Ambulatory: The term means “able to walk.” Some residential facilities have an entrance requirement that residents be ambulatory, which usually means being able to walk without the use of a walker.
Assisted Living: Refers to a level of care that provides seniors with assistance with activities of daily living, including eating, bathing, grooming, using the bathroom, walking and moving to and from chair and bed. Assisted living is for those who are not able to live independently, but who do not need to live in a nursing home.
Campus setting: The term refers to a community where a number of buildings are spread out on an expanse of grounds owned by the community. For example, a senior residential facility in a campus setting might include individual patio homes for independent living in one area, several apartment buildings for assisted living in another, and a separate nursing facility elsewhere on the grounds. Senior residential facilities in a non-campus setting might include all levels of care housed in a single building or in several clustered together.
Coinsurance: A co-payment made by the insured for his or her share of the cost of a covered service. The insurer, such as Medicare or a private insurance company, pays a portion of a covered service, and the insured pays the remainder.
Continuing Care Retirement Community (CCRC): A type of senior residential facility that provides a continuum of care, including housing, a variety of services and health care to residents on a contractual basis.
Durable Power of Attorney for Health Care: A legal document in which an individual names another person as attorney-in-fact and authorizes that person to make healthcare decisions on his or her behalf in any situation in which the individual is unable to make decisions. That attorney-in-fact can make decisions not just in the event of a terminal illness or irreversible coma, but also in the case of a reversible coma or other temporary situation, as well as in the case of mental incompetence. The individual may also express in this document wishes regarding medical treatment, including the use of life-sustaining measures.
Intermediate Care Facility (ICF): A type of nursing facility that provides 24-hour basic medical care for patients who need recuperative and rehabilitative care. More intensive medical procedures, such as intravenous therapy or feeding tubes, are not provided.
Living Will: A legal document in which an individual expresses his or her desire not to be kept alive by artificial means or “heroic measures” in the event of a terminal illness or an irreversible coma. The document can prohibit specific medical treatments or all life-sustaining measures.

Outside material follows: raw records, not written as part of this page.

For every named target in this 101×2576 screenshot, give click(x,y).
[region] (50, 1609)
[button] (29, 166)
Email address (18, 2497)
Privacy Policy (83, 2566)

Skilled Nursing Facility (SNF): Licensed by the state to provide 24-hour comprehensive nursing services on a short-term or long-term basis. Skilled-nursing facilities have at least one registered nurse on duty during the day. Care is provided under the supervision of a licensed physician, who may be on call. A skilled-nursing facility is staffed and equipped to provide subacute care, which is the highest degree of care outside of a hospital. Skilled-nursing care is more intense medical care than intermediate care.